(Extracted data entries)
----------------------------------------

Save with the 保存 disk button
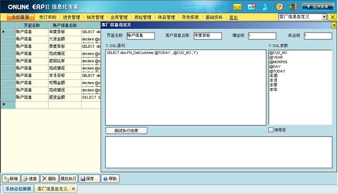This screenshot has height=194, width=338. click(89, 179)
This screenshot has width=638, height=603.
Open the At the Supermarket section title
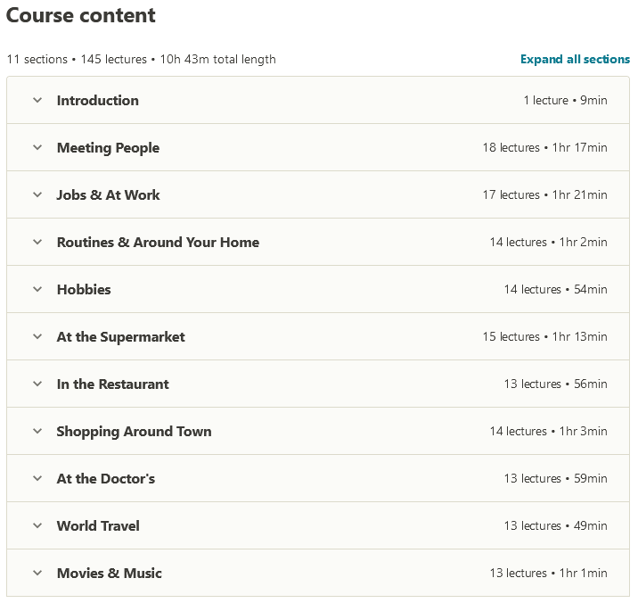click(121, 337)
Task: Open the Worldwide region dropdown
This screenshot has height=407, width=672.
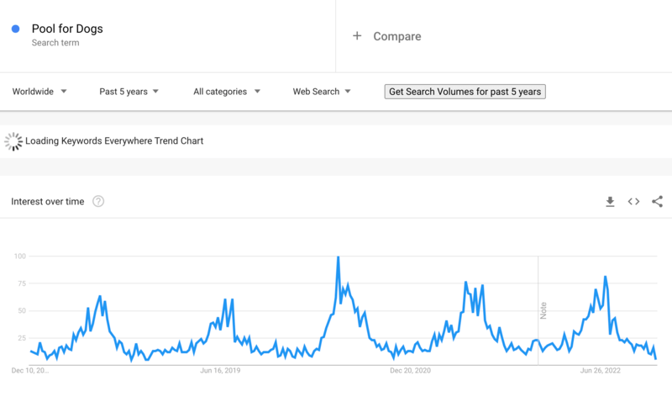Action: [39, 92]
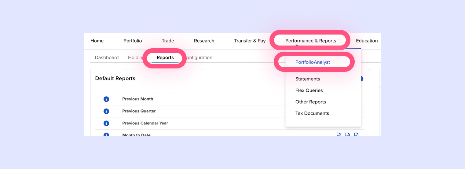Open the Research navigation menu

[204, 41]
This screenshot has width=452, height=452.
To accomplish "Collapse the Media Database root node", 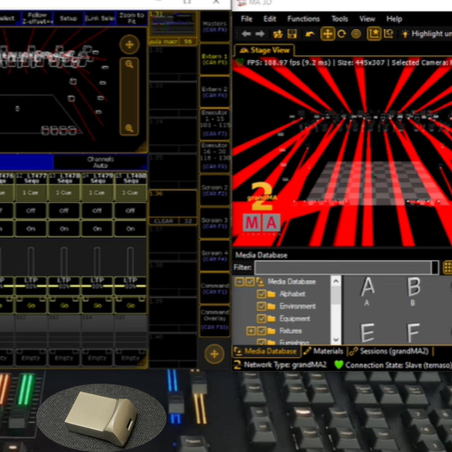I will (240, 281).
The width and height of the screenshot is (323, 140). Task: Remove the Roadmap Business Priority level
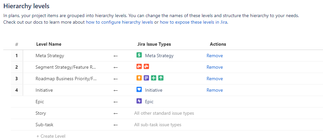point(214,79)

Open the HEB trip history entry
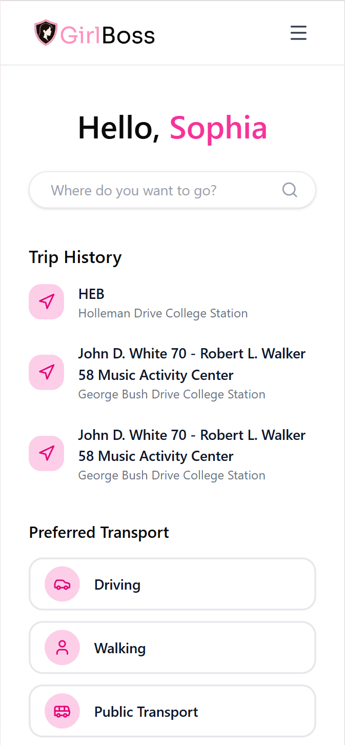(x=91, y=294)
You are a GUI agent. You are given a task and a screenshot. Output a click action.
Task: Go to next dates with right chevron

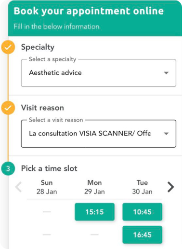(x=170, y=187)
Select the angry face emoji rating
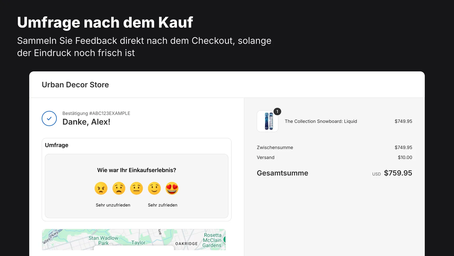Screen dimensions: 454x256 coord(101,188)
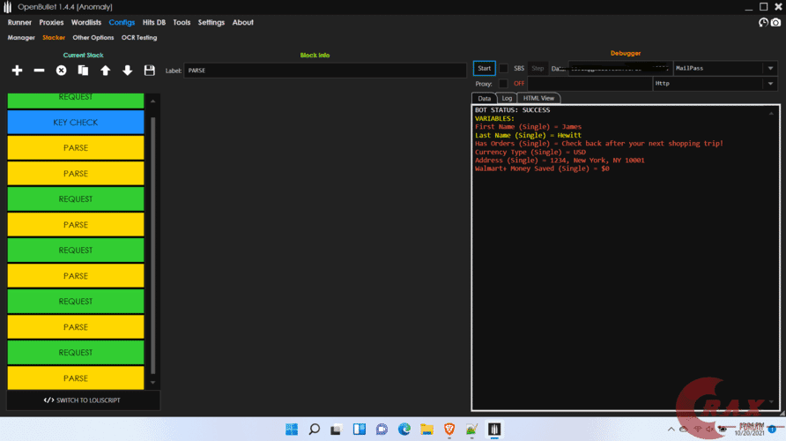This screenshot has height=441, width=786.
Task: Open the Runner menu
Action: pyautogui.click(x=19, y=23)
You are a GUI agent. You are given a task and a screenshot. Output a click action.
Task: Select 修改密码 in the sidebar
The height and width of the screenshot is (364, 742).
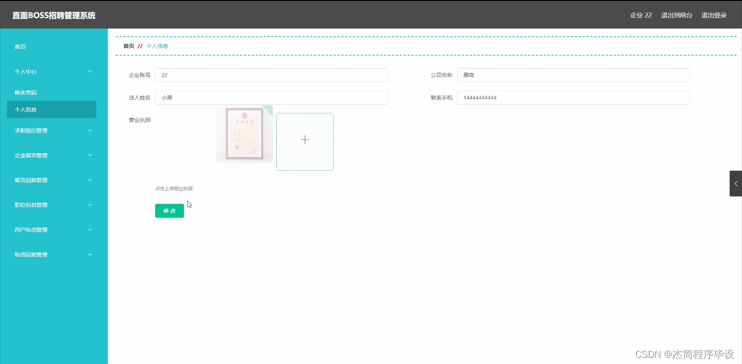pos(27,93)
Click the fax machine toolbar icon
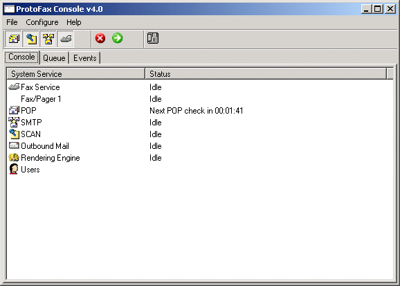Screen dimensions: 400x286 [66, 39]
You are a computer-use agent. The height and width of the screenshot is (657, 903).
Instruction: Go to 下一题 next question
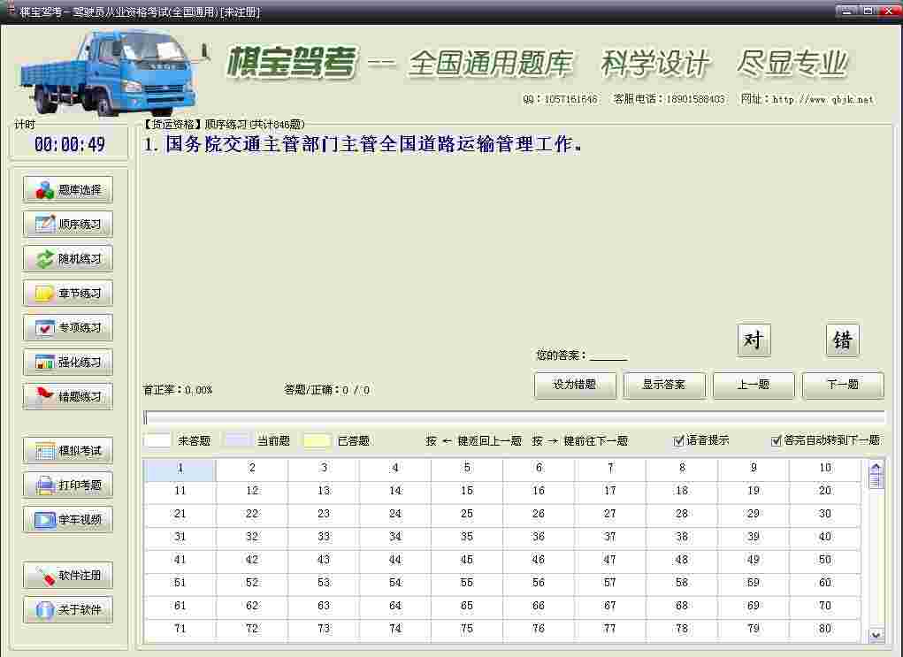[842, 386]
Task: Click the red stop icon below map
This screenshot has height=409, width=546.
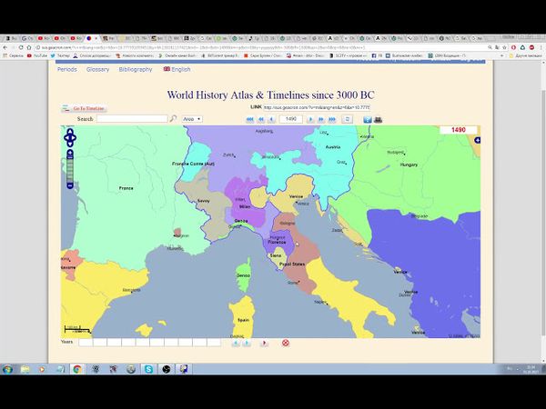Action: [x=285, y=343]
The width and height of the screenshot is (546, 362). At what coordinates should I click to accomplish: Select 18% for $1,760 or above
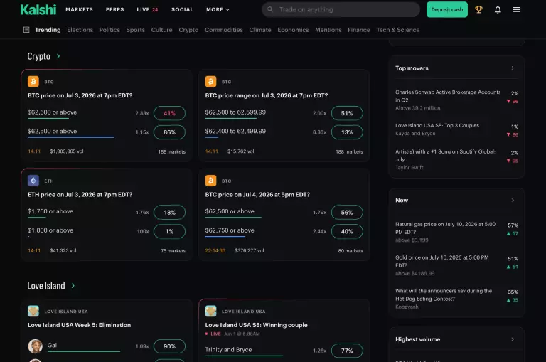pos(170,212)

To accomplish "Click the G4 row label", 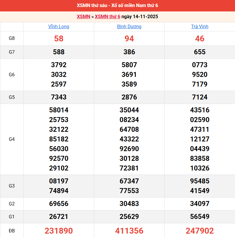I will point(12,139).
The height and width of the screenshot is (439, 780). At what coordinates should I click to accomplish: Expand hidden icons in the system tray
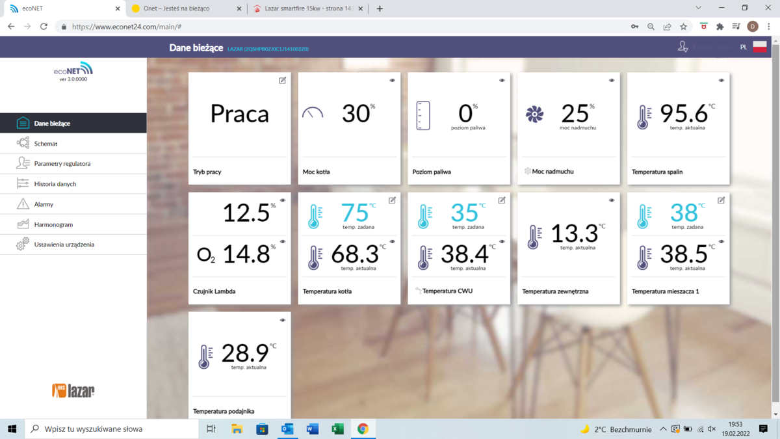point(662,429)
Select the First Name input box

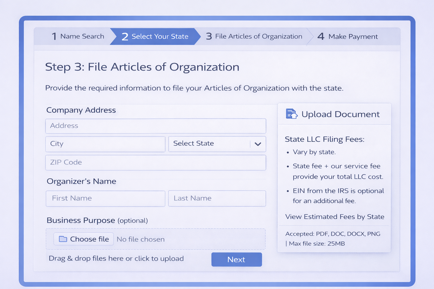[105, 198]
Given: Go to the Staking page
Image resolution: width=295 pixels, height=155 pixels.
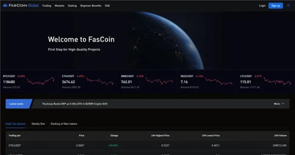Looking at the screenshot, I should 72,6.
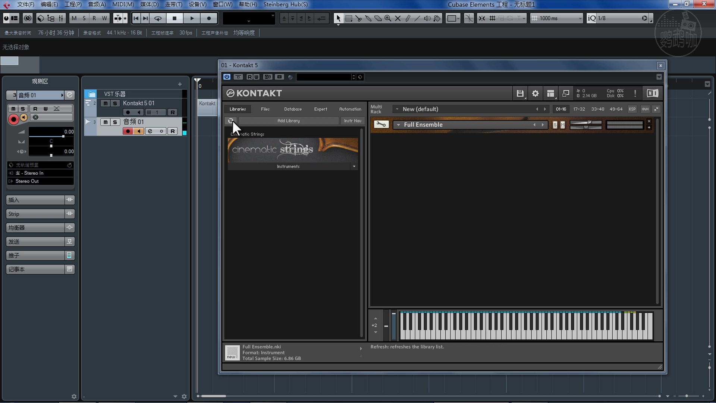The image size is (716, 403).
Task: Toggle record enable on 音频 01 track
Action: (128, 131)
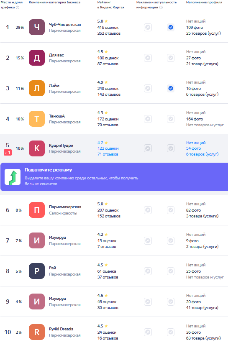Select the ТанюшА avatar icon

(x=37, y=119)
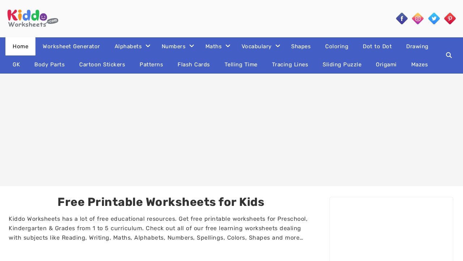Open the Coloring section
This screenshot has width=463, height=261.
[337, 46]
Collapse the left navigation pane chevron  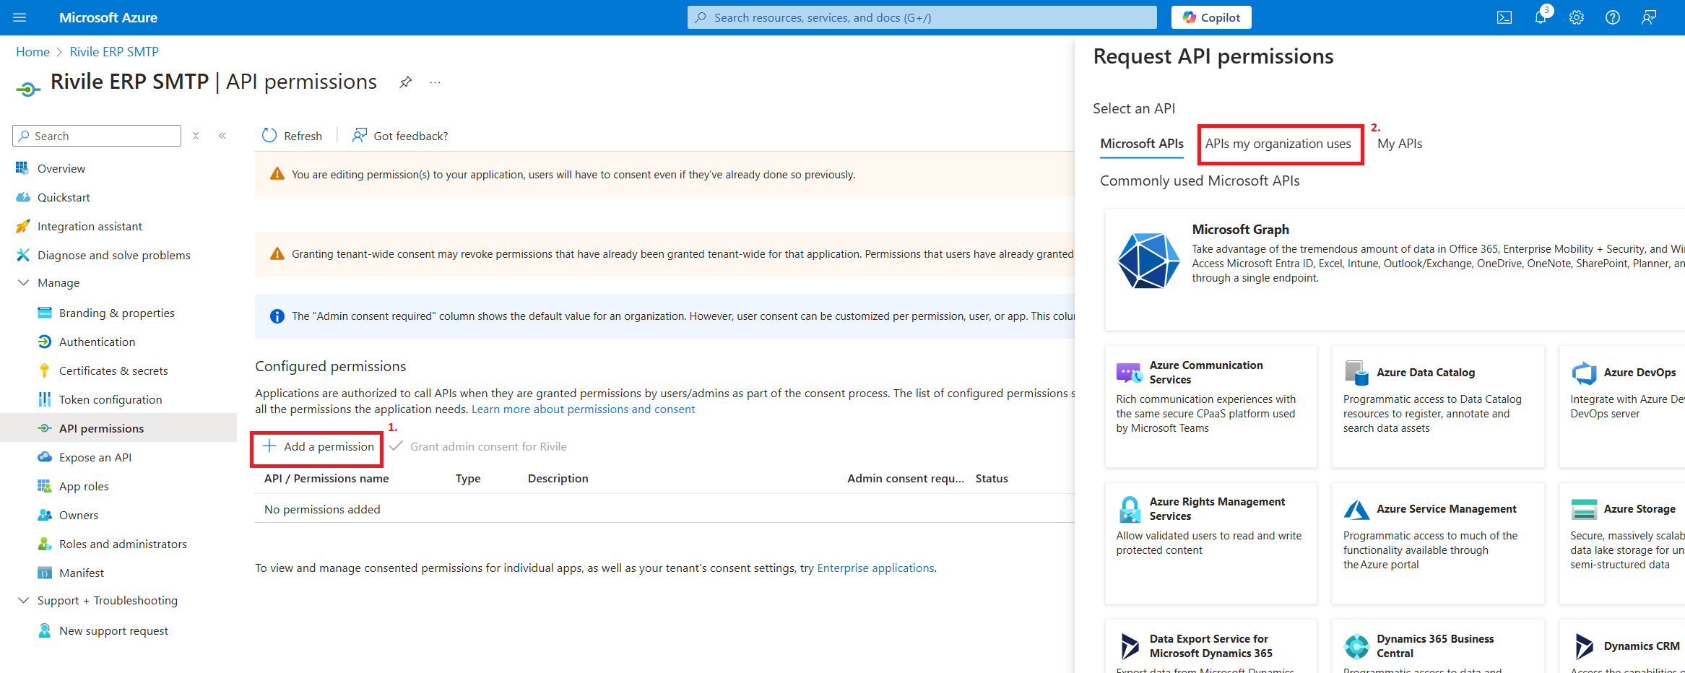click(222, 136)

----------------------------------------

### Goal of the exercise
Starting at the top of the records and stopping after the line that contains "click(121, 337)", render each line as a row in a Markdown table with the columns Row and Line, numbering the rows and omitting blank lines. Leave the pictures out.

### Solution to the problem
| Row | Line |
|---|---|
| 1 | Save with the 保存 disk button |
| 2 | This screenshot has height=194, width=338. click(89, 179) |
| 3 | This screenshot has width=638, height=603. |
| 4 | Open the At the Supermarket section title |
| 5 | click(121, 337) |